Le Parlement européen jouera « un rôle clef dans les décisions de l’UE, rapprochant les attentes de l’électeur et les choix de l’Union », écrit Paolo De Castro (Alliance progressiste des socialistes et démocrates) dans une lettre adressée à un responsable d’organisations agricoles. « Le mécanisme de la codécision, et, par conséquent, le nouveau rôle du Parlement européen », seront « une belle opportunité » lorsqu’il s’agira de « mettre en œuvre un nouveau cadre d’intervention publique pour le secteur agricole », poursuit ce président de la commission de l’agriculture et du développement rural de l’Assemblée de Strasbourg. Reste à savoir quelle sera la politique que voudra prôner le Parlement. Une politique régulatrice et interventionniste ou bien plutôt stricte sur le plan budgétaire ? « Il est très difficile aujourd’hui, compte tenu de sa composition, de dire dans quel sens le Parlement européen voudra aller, concernant la politique agricole », regrette Jean-Christophe Bureau.

Pas d’orientation claire
Paolo de Castro, pour sa part (lire son interview ci-dessous) s’affirme franchement pro-régulateur, tout en prenant en compte les besoins de la société européenne. Pour lui, la future Pac doit certes, évoluer, agir en faveur de l’environnement par exemple, mais cela ne peut se faire que si les agriculteurs peuvent dégager du revenu. Reste que ni la commission de l’agriculture ni le Parlement lui-même n’affichent une orientation claire sur des sujets comme l’agriculture. Au sein même de la commission agricole, les différences peuvent être grandes entre un Paolo de Castro et un José Bové, son vice-président. Un José Bové qui verra son influence augmenter par une réforme institutionnelle qu’il a lui-même combattue.
Au niveau du Parlement, les majorités sont encore plus incertaines. « On verra peut-être des associations un peu hétéroclites d’écologistes ruraux associés à des droites agrariennes qui prôneront des politiques agricoles fortes étoffées de considérations écologistes », affirme Jean-Christophe Bureau. En fait, la question agricole ne recoupe pas vraiment les groupes partisans ni même les classifications de députés par pays. C’est bien cela qui rend les pronostics encore hasardeux sur la manière dont l’agriculture sera traitée par l’assemblée de Strasbourg.

Michel Barnier candidat de la France
Cependant, le rôle d’initiative de la législation européenne reste à la Commission européenne. Son profil pèsera lourd, y compris pour la politique agricole.

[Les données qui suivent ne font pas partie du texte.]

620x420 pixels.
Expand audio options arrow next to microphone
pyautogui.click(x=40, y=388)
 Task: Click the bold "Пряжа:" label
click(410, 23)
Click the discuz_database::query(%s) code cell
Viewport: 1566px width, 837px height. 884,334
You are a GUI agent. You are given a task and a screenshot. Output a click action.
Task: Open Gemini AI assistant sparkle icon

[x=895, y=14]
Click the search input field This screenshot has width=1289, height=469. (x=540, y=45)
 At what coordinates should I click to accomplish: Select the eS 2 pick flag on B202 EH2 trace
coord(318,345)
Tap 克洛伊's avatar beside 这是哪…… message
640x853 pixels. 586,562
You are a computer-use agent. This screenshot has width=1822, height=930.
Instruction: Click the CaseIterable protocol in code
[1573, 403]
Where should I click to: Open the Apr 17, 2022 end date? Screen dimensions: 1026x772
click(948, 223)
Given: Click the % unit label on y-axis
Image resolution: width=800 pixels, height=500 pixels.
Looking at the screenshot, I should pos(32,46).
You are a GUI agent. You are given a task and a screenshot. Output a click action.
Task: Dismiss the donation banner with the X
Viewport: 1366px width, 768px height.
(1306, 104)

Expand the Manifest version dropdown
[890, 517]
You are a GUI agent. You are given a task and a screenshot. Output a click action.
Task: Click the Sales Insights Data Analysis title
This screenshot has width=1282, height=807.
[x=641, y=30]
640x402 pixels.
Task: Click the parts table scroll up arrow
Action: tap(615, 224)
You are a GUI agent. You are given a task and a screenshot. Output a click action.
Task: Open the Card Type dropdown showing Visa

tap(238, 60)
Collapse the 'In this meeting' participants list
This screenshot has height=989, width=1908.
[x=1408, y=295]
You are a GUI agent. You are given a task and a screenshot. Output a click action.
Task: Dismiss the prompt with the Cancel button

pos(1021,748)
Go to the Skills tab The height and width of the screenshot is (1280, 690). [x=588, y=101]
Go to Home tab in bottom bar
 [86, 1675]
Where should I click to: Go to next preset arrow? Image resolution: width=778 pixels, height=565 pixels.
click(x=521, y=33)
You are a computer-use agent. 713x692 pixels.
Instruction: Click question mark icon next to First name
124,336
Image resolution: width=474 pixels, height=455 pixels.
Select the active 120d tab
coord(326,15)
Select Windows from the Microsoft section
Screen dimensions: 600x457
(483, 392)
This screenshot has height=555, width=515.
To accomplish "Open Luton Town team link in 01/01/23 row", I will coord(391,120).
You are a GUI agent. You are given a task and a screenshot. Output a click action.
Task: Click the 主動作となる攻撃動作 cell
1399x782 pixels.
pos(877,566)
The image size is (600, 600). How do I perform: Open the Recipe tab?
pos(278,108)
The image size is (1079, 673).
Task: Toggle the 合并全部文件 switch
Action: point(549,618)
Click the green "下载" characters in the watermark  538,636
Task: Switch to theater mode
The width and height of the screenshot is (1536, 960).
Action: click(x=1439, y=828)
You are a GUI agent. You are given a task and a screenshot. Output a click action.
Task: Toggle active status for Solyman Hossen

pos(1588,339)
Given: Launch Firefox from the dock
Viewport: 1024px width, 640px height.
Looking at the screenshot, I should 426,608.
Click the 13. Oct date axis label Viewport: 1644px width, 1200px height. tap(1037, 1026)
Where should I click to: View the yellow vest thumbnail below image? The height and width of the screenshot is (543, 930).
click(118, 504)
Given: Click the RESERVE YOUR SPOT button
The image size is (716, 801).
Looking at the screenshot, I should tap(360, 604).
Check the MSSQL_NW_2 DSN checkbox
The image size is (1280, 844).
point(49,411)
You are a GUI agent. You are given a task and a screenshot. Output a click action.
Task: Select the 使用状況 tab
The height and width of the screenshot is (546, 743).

Du côté français, Nicolas Sarkozy a réaffirmé le 30 octobre, à l’issue du sommet européen, que Michel Barnier, parlementaire européen, ancien ministre de l’Agriculture et déjà membre de la Commission de Bruxelles de 1999 à 2004, est « notre candidat pour être commissaire ». Il a aussi précisé que sept États membres n’avaient pas encore désigné le leur. Le nouveau collège européen, présidé par José Manuel Barroso, devra ensuite être auditionné puis approuvé par… le Parlement européen. Ce qui renvoie sa prise de fonction aux premières semaines de 2010, l’exécutif dans sa version actuelle devant jusque-là régler au moins les « affaires courantes ». Au-delà des nouveaux commissaires, le traité de Lisbonne crée aussi deux postes clés : le président permanent du Conseil européen et le Haut Représentant pour la politique étrangère et de sécurité (cette dernière fonction étant cumulée avec celle de vice-président de la Commission européenne). Les Vingt-Sept peuvent maintenant intensifier leurs tractations pour la nomination des titulaires de ces deux postes. Des nominations qui ne changeront pas l’avenir de la politique agricole. Mais qui peuvent peser sur l’équilibre général des institutions européennes.